Почти шестьдесят лет назад в нескольких футах от реки, у которой они танцевали, возникло чудо современной инженерии: за ночь выросла Берлинская стена. Проснувшись утром 16 августа 1961 года, берлинцы увидели ее своими глазами, хотя поначалу это была лишь преграда из бетонных столбов и колючей проволоки. Они знали: беды не миновать, – но внезапных перемен никто не ожидал. А жизнь так часто наступает внезапно. И никогда не угадаешь, по какую сторону стены окажешься ты.
Примерно то же происходит с Артуром Лишь. В день отъезда он просыпается с чувством, что между пятью неделями, которые он провел в Берлине, и реальностью выросла стена.
– Ты сегодня уезжаешь, – говорит юноша, не поднимая головы с подушки и не открывая глаз. Легкий румянец, следы губной помады на щеке, но в остальном, как это бывает только в юности, долгая прощальная ночь не оставила печати на его лице. Грудь, коричневая, будто кожица киви, медленно вздымается и опускается. – Пора прощаться.
– Да, – говорит Лишь, садясь в постели. Комната плывет у него перед глазами. – Через два часа. Я принужден положить одежду в чемодан.
– Твой немецкий все хуже и хуже, – бормочет Бастьян, поворачиваясь к нему спиной. Постель купается в ярких лучах восходящего солнца. С улицы доносится музыка: непрерывный пульс Берлина.
– Ты еще спать.
Глухой стон. Лишь тянется поцеловать его в плечо, но юноша уже спит.

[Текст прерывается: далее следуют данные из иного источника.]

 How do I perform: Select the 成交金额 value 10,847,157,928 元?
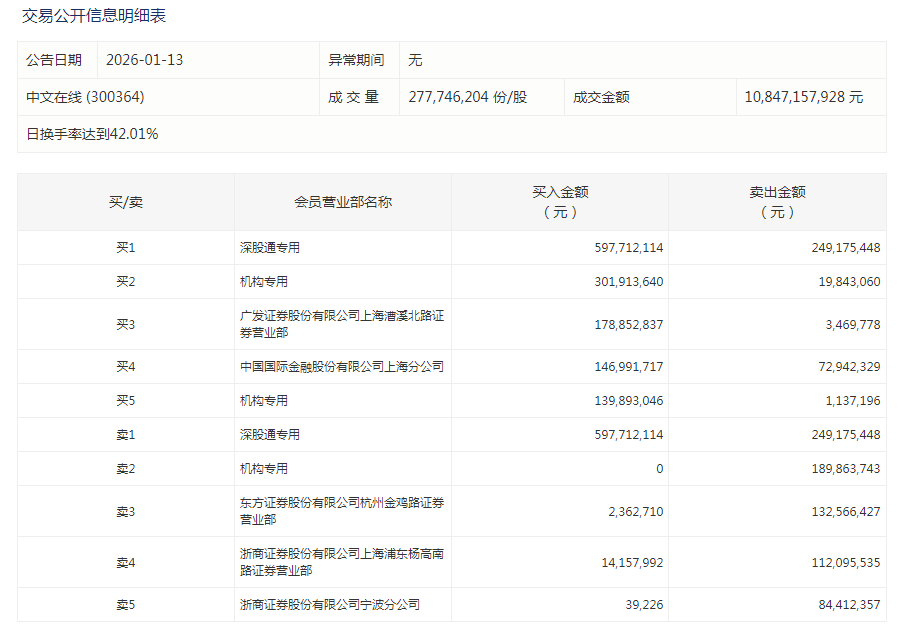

Пошатываясь, он вылезает из постели, чтобы приступить к сборам. Нужно только упаковать рубашки, расстелив их, точно пласты теста, и закатав туда всю остальную одежду, как его учили в Париже. Нужно только собрать все, что валяется на кухне и в ванной, разгрести свою тумбочку престарелого холостяка. Нужно только отыскать потерянное, захватить паспорт, и кошелек, и телефон. Что-нибудь да забудется; но пусть уж лучше это будут иголка с ниткой, чем билеты на самолет. Нужно только собрать чемодан.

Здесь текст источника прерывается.